Queues - Is Infinity all right?

A

Anand Pillai

The standard Python Queue module, allows to generate queues that
have no size limit, by passing the size argument as <= 0.

q = Queue(0)

In a multithreaded application, these queues could be useful
when you have many threads using the queue for data access
and synchronization.

Is there a performance hit when one uses an 'infinite' queue
when compared to a queue of fixed size?

Of course it should depend upon the O(n) of the Queue data structure,
how the time of access (get/put) varies with the number of items in
it.

I would like to have some light on this. Is it constant, O(n) or
a higher order?

Thanks

-Anand
 
P

Peter Hansen

Anand said:
The standard Python Queue module, allows to generate queues that
have no size limit, by passing the size argument as <= 0.

q = Queue(0)

In a multithreaded application, these queues could be useful
when you have many threads using the queue for data access
and synchronization.

Is there a performance hit when one uses an 'infinite' queue
when compared to a queue of fixed size?

Of course it should depend upon the O(n) of the Queue data structure,
how the time of access (get/put) varies with the number of items in
it.

I would like to have some light on this. Is it constant, O(n) or
a higher order?

Checking the source, Queue is implemented as a sophisticated wrapper
around a standard Python list []. That means adding an item is
amortized O(1), while removing one is O(n).

That said, I'd consider using a fixed queue only when I was greatly
concerned about whether my consumer thread was going to be able to
keep up with my producer thread(s), and was therefore concerned about
overflowing memory with unconsumed input.

In other words, I'd worry more about the robustness of the app
than about optimizing it before it worked...

-Peter
 
P

Paul Rubin

Peter Hansen said:
Checking the source, Queue is implemented as a sophisticated wrapper
around a standard Python list []. That means adding an item is
amortized O(1), while removing one is O(n).

Why is removing one O(n)? That should be easy to fix, if true.
 
J

Jeremy Fincher

Paul Rubin said:
Peter Hansen said:
Checking the source, Queue is implemented as a sophisticated wrapper
around a standard Python list []. That means adding an item is
amortized O(1), while removing one is O(n).

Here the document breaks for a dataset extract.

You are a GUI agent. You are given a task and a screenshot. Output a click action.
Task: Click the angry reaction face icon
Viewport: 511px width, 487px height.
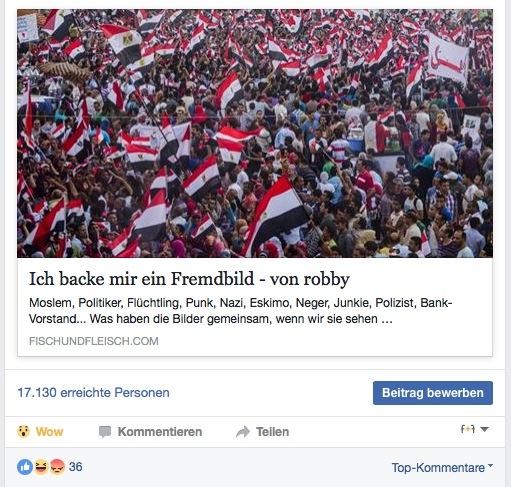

Why is removing one O(n)? That should be easy to fix, if true.

The queue implementation he's referring to works somewhat like this:

class queue(list):
def enqueue(self, item):
self.append(item)
def dequeue(self):
return self.pop(0)

It's the self.pop(0) that's the transgressor here. All the elements
after it must be moved back one index, so it's O(n) in the size of the
queue.

Sure, it's a simple fix, and there are several ways to make O(1)
queues, but that implementation, aside from being simple, also has a
*very* low constant. Having tested several competing O(1) queues
against this implementation, none were faster until the number of
items in the queue increased beyond several hundred, sometimes even
into the (low) thousands.

As a side note, the fastest O(1) queue algorithm in my testing was the
following:

class queue(object):
__slots__ = ('back', 'front')
def __init__(self, iterable):
self.front = []
self.back = []
for item in iterable:
self.back.append(item)
def enqueue(self, item):
self.back.append(item)
def dequeue(self):
if not self.front:
self.back.reverse()
self.front = self.back
self.back = []
return self.front.pop()

(Although its efficiency obviously depends on how well enqueues and
dequeues are intermixed; while still O(1), it's not highly efficient
when its average length is 1, obviously.)

Jeremy
 
L

logistix at cathoderaymission.net

Paul Rubin said:
Peter Hansen said:
Checking the source, Queue is implemented as a sophisticated wrapper
around a standard Python list []. That means adding an item is
amortized O(1), while removing one is O(n).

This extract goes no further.